In considering the motion, the Court assumes the complaint's allegations truth and draws all reasonable inferences in the non-movant's favor. Wolfe v. Strankman, 392 F.3d 358, 362 (9th Cir. 2004). Like a motion under Rule 12(b)(6), in addition to considering the allegations of the complaint, the Court may also consider materials subject to judicial notice. Heliotrope Gen., Inc. v. Ford Motor Co., 189 F.3d 971, 981 (9th Cir. 1999). A Rule 12(c) motion for judgment on the pleadings may thus be granted if, after assessing both the complaint and matters subject to judicial notice, it appears “beyond doubt that the [non-moving party] cannot prove any facts that would support his claim for relief.” R.J. Corman Derailment Servs., LLC v. Int'l Union of Operating Eng'rs, Local 150, AFL-CIO, 335 F.3d 643, 647 (7th Cir. 2003).

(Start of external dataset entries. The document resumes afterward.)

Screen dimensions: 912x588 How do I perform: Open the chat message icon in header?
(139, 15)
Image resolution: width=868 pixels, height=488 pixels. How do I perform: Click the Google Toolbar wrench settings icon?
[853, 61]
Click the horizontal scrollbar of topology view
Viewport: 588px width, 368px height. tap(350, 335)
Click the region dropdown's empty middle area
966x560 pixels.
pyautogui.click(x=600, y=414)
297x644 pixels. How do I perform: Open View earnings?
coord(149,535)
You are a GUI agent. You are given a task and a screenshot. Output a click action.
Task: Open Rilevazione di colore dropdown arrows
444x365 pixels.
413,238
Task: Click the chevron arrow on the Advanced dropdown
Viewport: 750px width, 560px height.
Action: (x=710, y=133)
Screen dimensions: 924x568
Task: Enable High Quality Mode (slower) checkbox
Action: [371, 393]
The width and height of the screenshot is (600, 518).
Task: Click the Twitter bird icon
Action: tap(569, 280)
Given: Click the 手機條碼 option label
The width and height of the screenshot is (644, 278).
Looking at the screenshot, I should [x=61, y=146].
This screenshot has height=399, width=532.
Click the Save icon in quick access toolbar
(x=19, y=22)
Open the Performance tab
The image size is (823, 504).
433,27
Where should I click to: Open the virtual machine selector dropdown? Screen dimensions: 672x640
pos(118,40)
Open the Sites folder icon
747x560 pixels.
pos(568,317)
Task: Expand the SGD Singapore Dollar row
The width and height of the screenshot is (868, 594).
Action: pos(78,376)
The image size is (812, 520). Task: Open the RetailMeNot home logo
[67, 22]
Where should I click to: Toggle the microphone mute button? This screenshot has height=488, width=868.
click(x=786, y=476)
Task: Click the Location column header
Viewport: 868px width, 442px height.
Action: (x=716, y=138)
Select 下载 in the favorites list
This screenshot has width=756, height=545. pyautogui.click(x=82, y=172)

Although Rule 12(c) makes no mention of leave to amend, “courts have discretion both to grant a Rule 12(c) motion with leave to amend . . . and to simply grant dismissal of the action instead of entry of judgment.” Mitchell v. Corelogic, Inc., No. SA 17-CV-2274-DOC (DFMx), 2019 WL 7172978, at *4 (C.D. Cal. Nov. 20, 2019) (citing Carmen v. S.F. Unified Sch. Dist., 982 F.Supp. 1396, 1401 (N.D. Cal. 1997) and Moran v. Peralta Cmty. College Dist., 825 F.Supp. 891, 893 (N.D. Cal. 1993)); see also Harris v. Cnty. of Orange, 682 F.3d 1126, 1131, 1134-35 (9th Cir. 2012) (affirming district court's dismissal under Rule 12(c) but reversing for failure to grant leave to amend). Under Rule 15(a) of the Federal Rules of Civil Procedure, leave to amend “shall be freely given when justice so requires, ” bearing in mind “the underlying purpose of Rule 15 to facilitate decisions on the merits, rather than on the pleadings or technicalities.” Lopez v. Smith, 203 F.3d 1122, 1127 (9th Cir. 2000) (en banc) (alterations and internal quotation marks omitted). When granting judgment on the pleadings, “a district court should grant leave to amend even if no request to amend the pleading was made, unless it determines that the pleading could not possibly be cured by the allegation of other facts.” Id. at 1130 (internal quotation marks omitted).
III. DISCUSSION
A. Request for Judicial Notice
“Because motions for judgment on the pleadings are ‘functionally identical' to Rule 12(b)(6) motions, when ruling on either type of motion ‘courts must consider the complaint in its entirety, as well as other sources . . ., in particular, documents incorporated into the complaint by reference, and matters of which a court may take judicial notice.'” Webb v. Trader Joe's Co., 999 F.3d 1196, 1201 (9th Cir. 2021) (citing Tellabs, Inc. v. Makor Issues & Rights, Ltd., 551 U.S. 308, 322 (2007); Cafasso, 637 F.3d at 1054 n.4)) (internal quotation marks and citations omitted). A court generally may not consider any material beyond the pleadings when ruling on a Rule 12(b)(6) motion. If matters outside the pleadings are considered, “the motion must be treated as one for summary judgment under Rule 56.” Fed.R.Civ.P. 12(d). However, documents appended to the complaint, incorporated by reference in the complaint, or which properly are the subject of judicial notice may be considered along with the complaint when deciding a Rule 12(b)(6) motion. Khoja v. Orexigen Therapeutics, 899 F.3d 988, 998 (9th Cir. 2018); see also Hal Roach Studios, Inc. v. Richard Feiner & Co., Inc., 896 F.2d 1542, 1555 n.19 (9th Cir. 1990). Likewise, a court may consider matters that are “capable of accurate and ready determination by resort to sources whose accuracy cannot reasonably be questioned.” Roca v. Wells Fargo Bank, N.A., No. 15-cv-02147-KAW, 2016 WL 368153, at *3 (N.D. Cal. Feb. 1, 2016) (quoting Fed.R.Evid. 201(b)).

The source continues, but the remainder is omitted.